Generic for Parameterized Classes.

In Ada, a parameterized class maps directly to generic package. Some notation allows parameterized class to add new methods (Booch), with others (UML) parameterized classes have to be derived first in order to add (or overload) class methods. Ada generics correspond to that last case. If you have to modify or to add any specific behavior to your parameterized class, an intermediate package is used for derivation purpose. It's a good idea to adopt a consistent naming convention for these packages (ie. <Class_Name>_Instance). Also, all the exceptions and regular types of the intermediate package are renamed in order to make the extension transparent to the client packages.

Example:

At first, methods defined within List are satisfactory for Employee_List:

with List, Employee;
package Employee_List is new List(Item => Employee.Object);

Later (incremental process), the method Search is added to the class Employee_List.

with List, Employee;
package Employee_List_Instance is new List(Item => Employee.Object);

with Employee_List_Instance, Personne, Employee;
package Employee_List is
   type Object is new Employee_List_Instance.Object with private;
   type Reference is access all Object'Class;
   type View is access constant Object'Class;
   Nil : constant Object;
   ...

   -- Rename all regular types and exceptions of Employee_List_Instance.
   --
   First_Of_Empty_List_Error : exception 
      renames Employee_List_Instance.First_Of_Empty_List_Error;
   ...
   
   subtype Length is Employee_List_Instance.Length;
   ... 
   
   -- Add the new method.
   --
   Search_Not_Found_Error : exception;
   procedure Search(The_Employee : out Employee.View;
                    With_Name : in Personne.Name;
                    Within : in Employee_List.Object);
private
   ...
end Employee_List;

---

Beware of the inheritance.

When a class is derived, all the methods primitive to its ancestors are inherited. But, sometimes, some of the inherited methods will not work for the derived class, (ie. They don't take into account new attributes), it is necessary to overload them. Forgetting to overload a method that should have been, is one of the most common errors, it cannot be found for sure during unit testing, only a thorough inspection of all the inherited methods in the context of the derived class may detect this oversight. In Ada 95, controlled objects are first citizen candidates for such neglect, any controlled attribute added to a derived class will force to overload the inherited Adjust and Finalize routines (at the minimum, they will have to call the adjustment and finalization for the new attribute).

Example:

Here, the class Position is derived from Coordinates, but the method Distance_Between has to be overloaded to take into account the new altitude component of the position vector.

package Coordinates is
   type Object is tagged private;
   ...
   function Distance_Between(Left : in Coordinates.Object;
                             Right: in Coordinates.Object) 
      return Distance.Object;
   ...
end Coordinates;

package Position is
   type Object is new Coordinates.Object with private;
   ...
   function Distance_Between(Left : in Position.Object;  -- Overload of
                             Right : in Position.Object) -- Coordinates.Distance_Between
      return Distance.Object;
   ...
end Position;

---

Beware of Controlled Objects.

The implementation of Finalize and Adjust for the controlled objects is very delicate and there are numerous pitfalls along the way. Also, the debugging is delicate because any exception raised within these procedures during an assignment generates a cryptic Program_Error. Here is a list of hints which should help in implementing bug-free Adjust and Finalize routines.

◆ **WRITTEN TASK**
In the Ada passage, which two inherited routines must be overloaded when a controlled attribute is added to a derived class? Please rely only on the Ada passage when answering.

◆ **SUPPLIED MATERIAL**
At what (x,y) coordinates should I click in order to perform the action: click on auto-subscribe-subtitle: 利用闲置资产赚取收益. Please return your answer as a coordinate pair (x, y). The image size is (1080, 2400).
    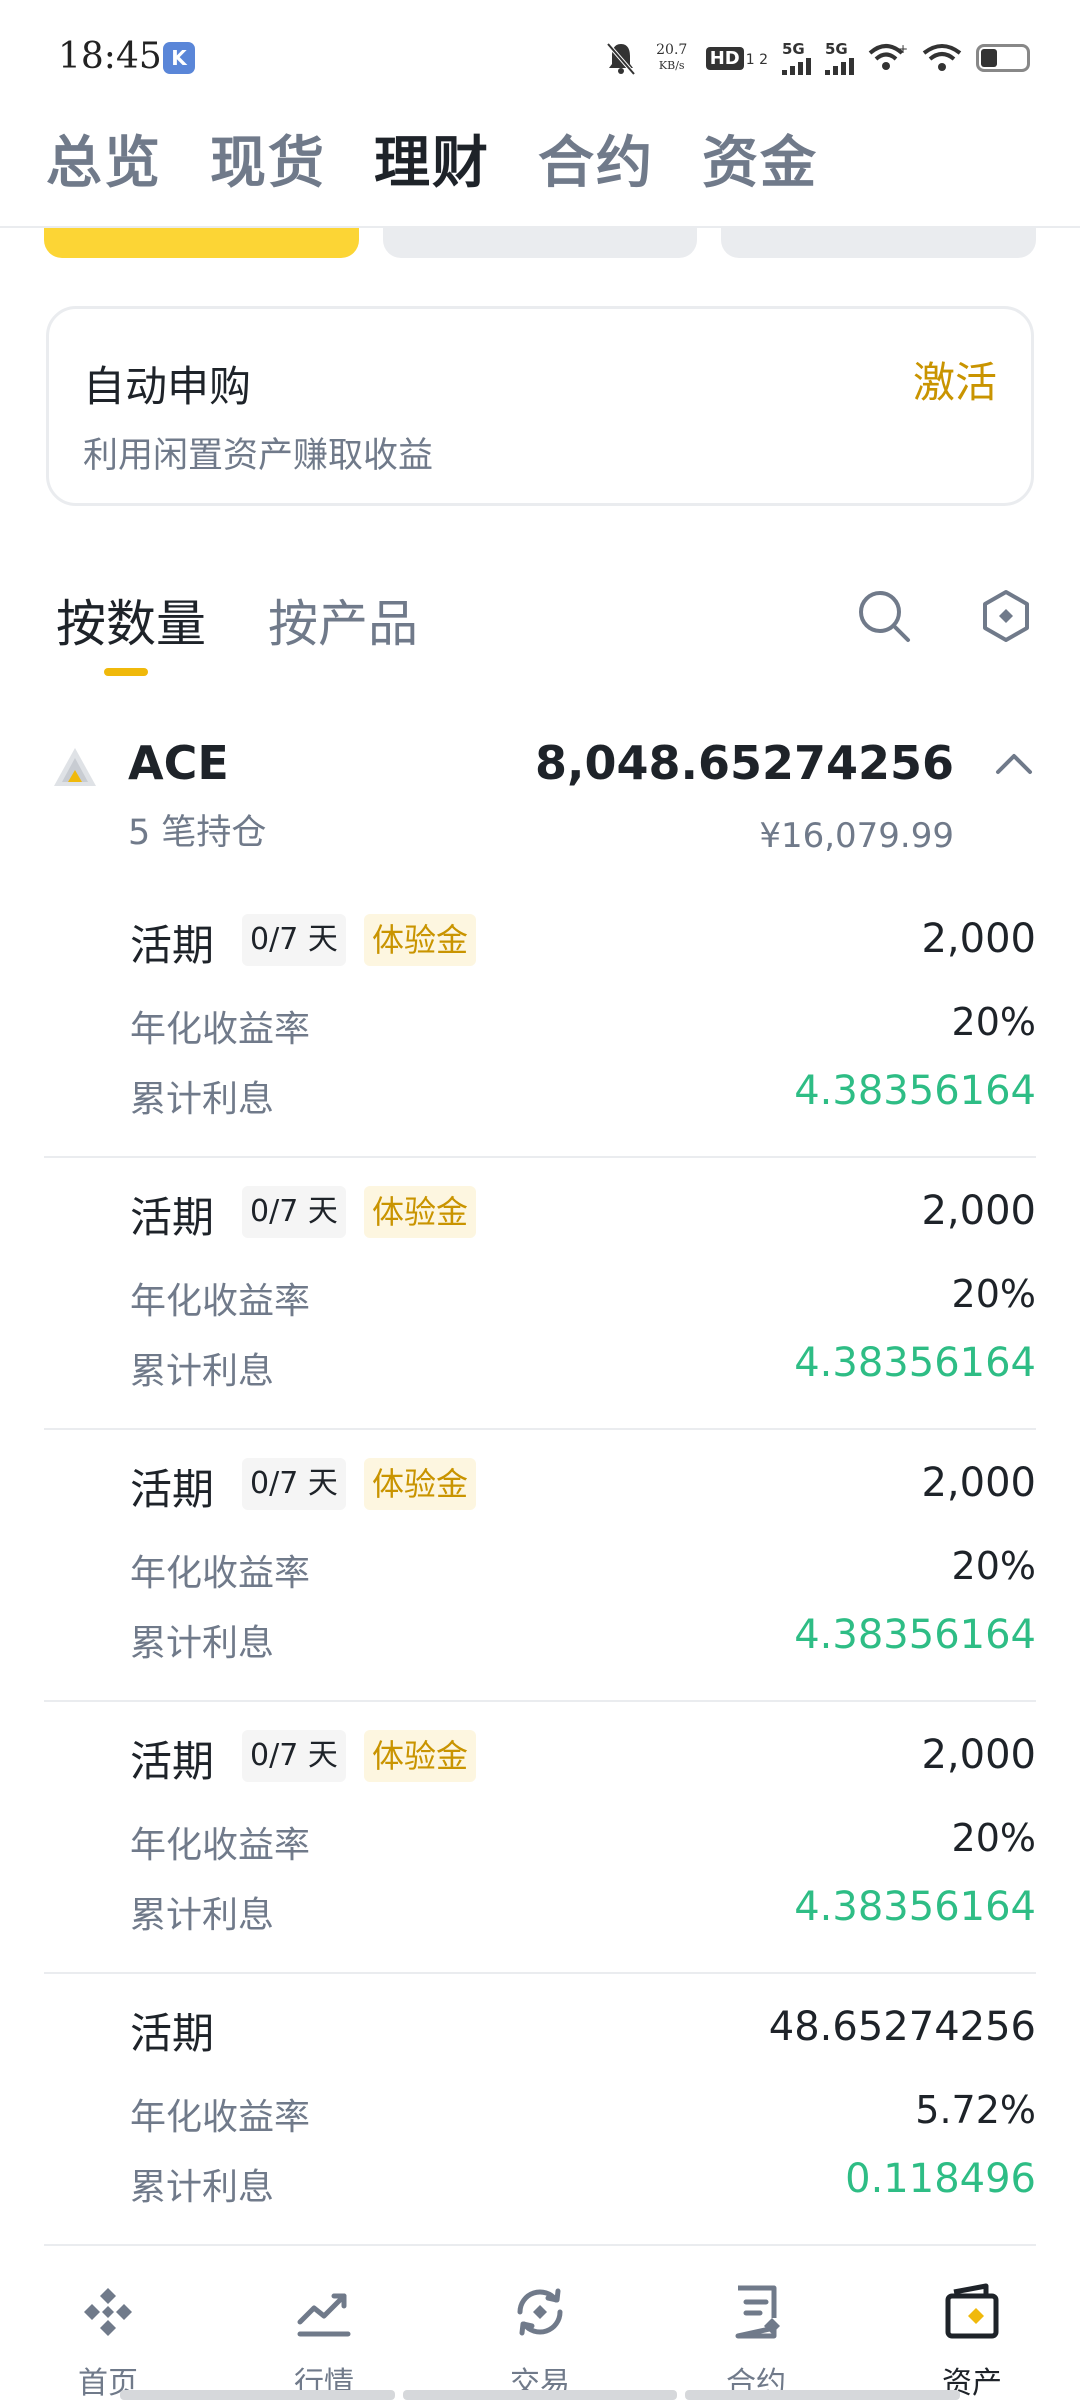
    Looking at the image, I should click on (258, 456).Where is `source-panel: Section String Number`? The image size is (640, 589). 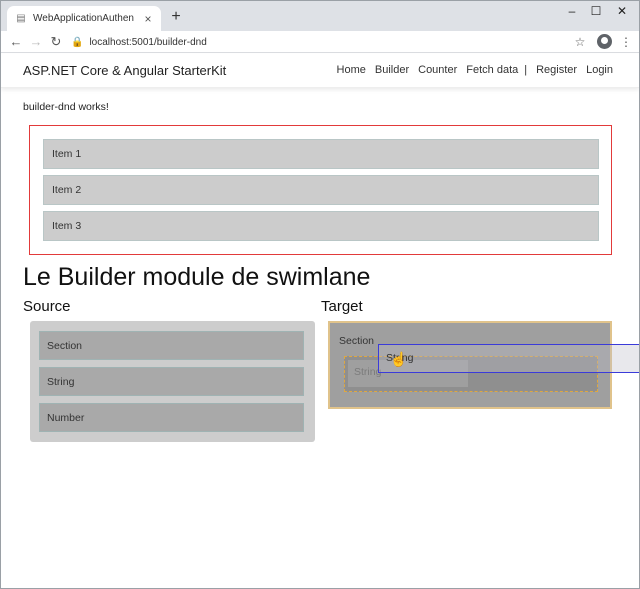 source-panel: Section String Number is located at coordinates (172, 382).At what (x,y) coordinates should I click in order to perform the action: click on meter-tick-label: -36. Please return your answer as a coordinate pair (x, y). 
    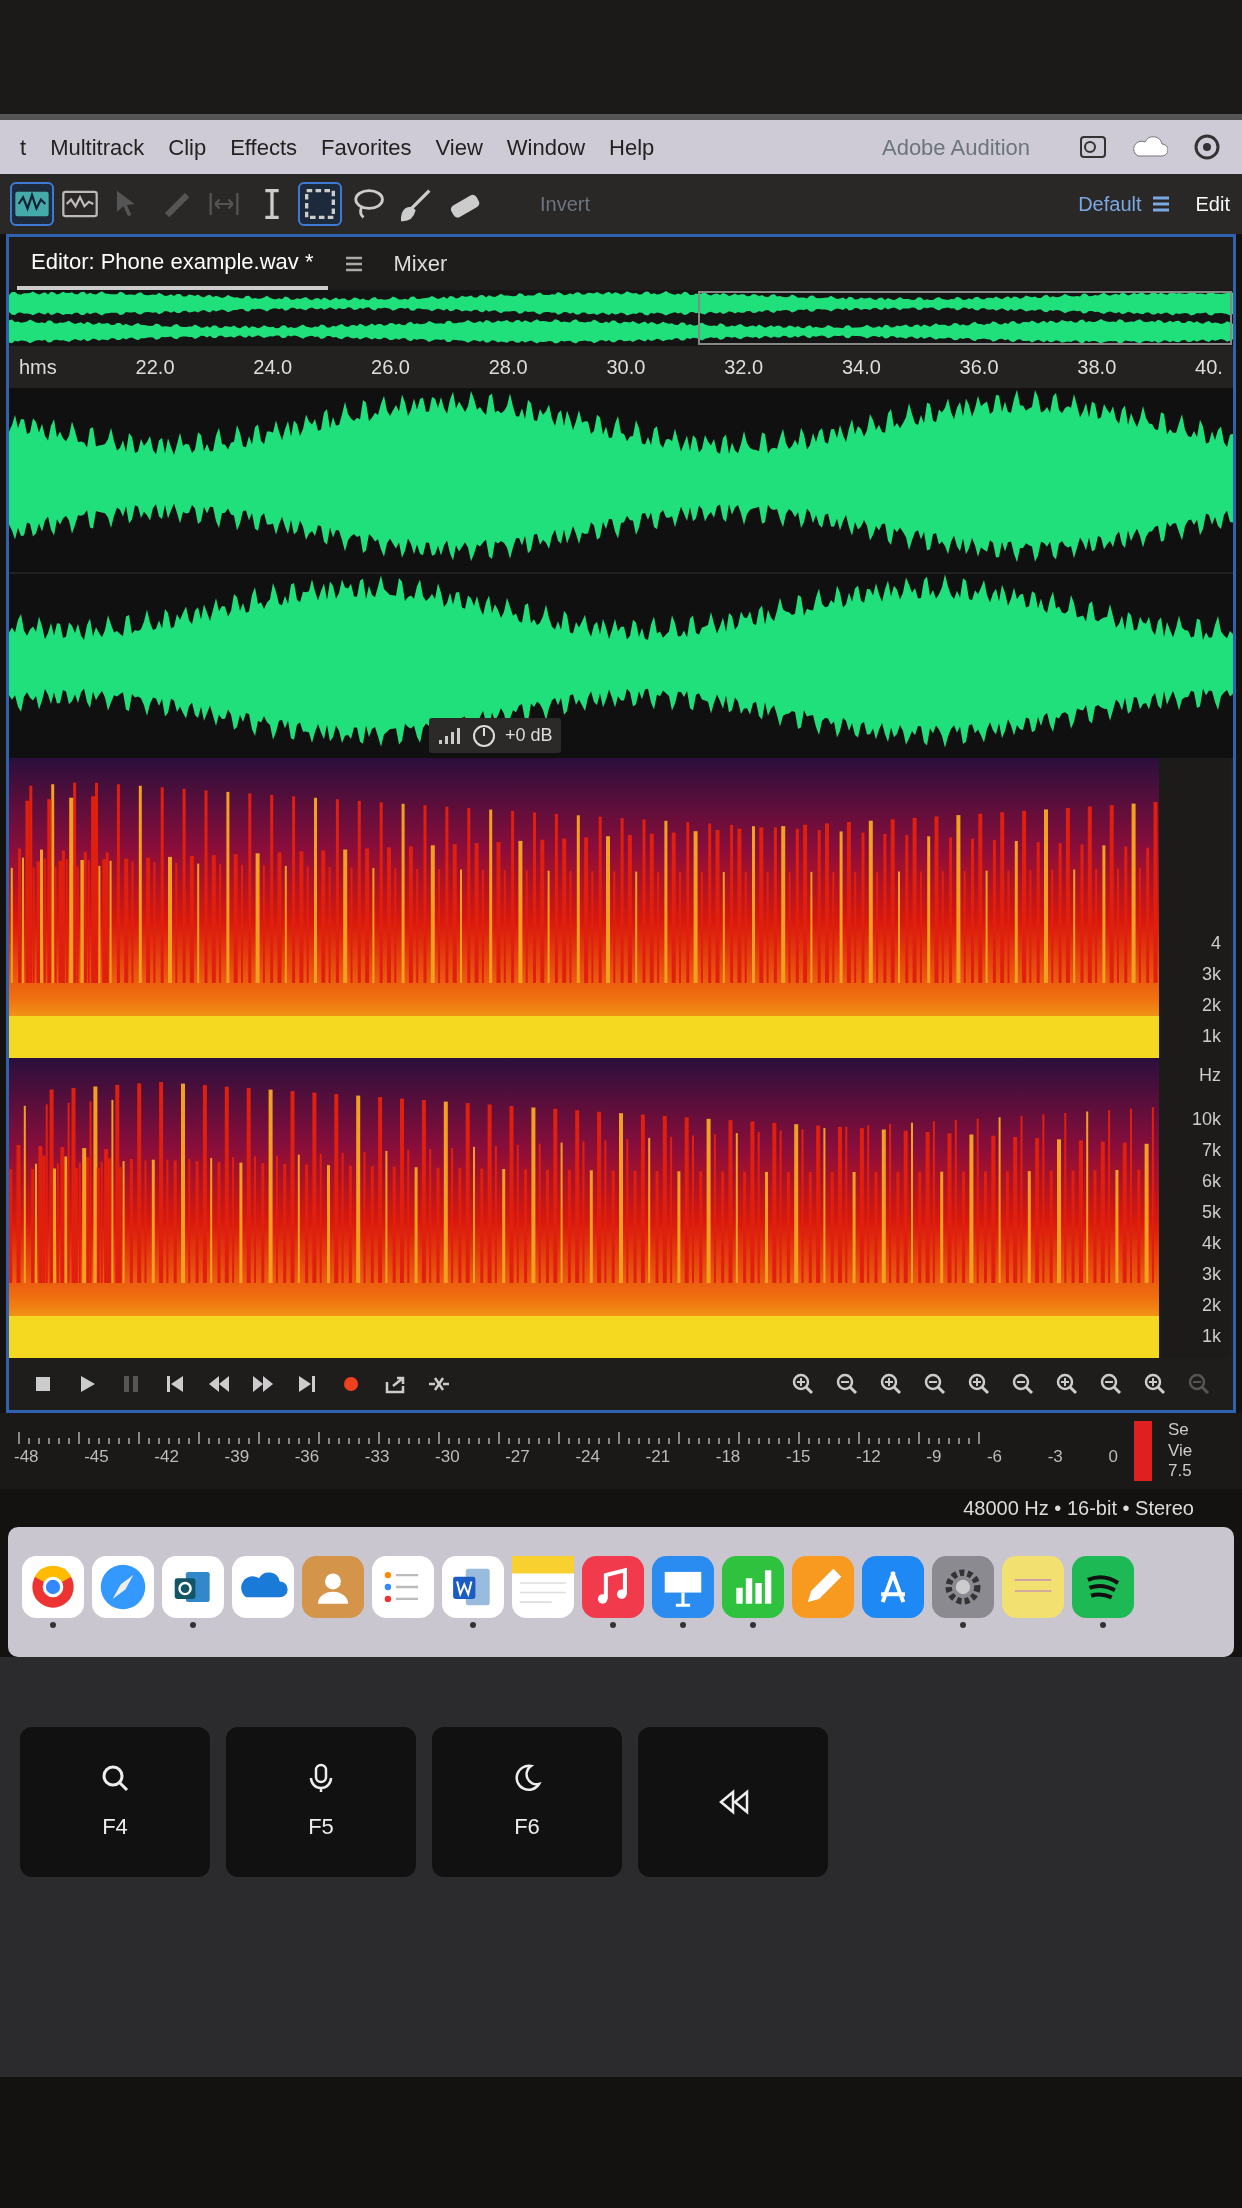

◆ **RESPONSE TO THIS TASK**
Adjust and Finalize.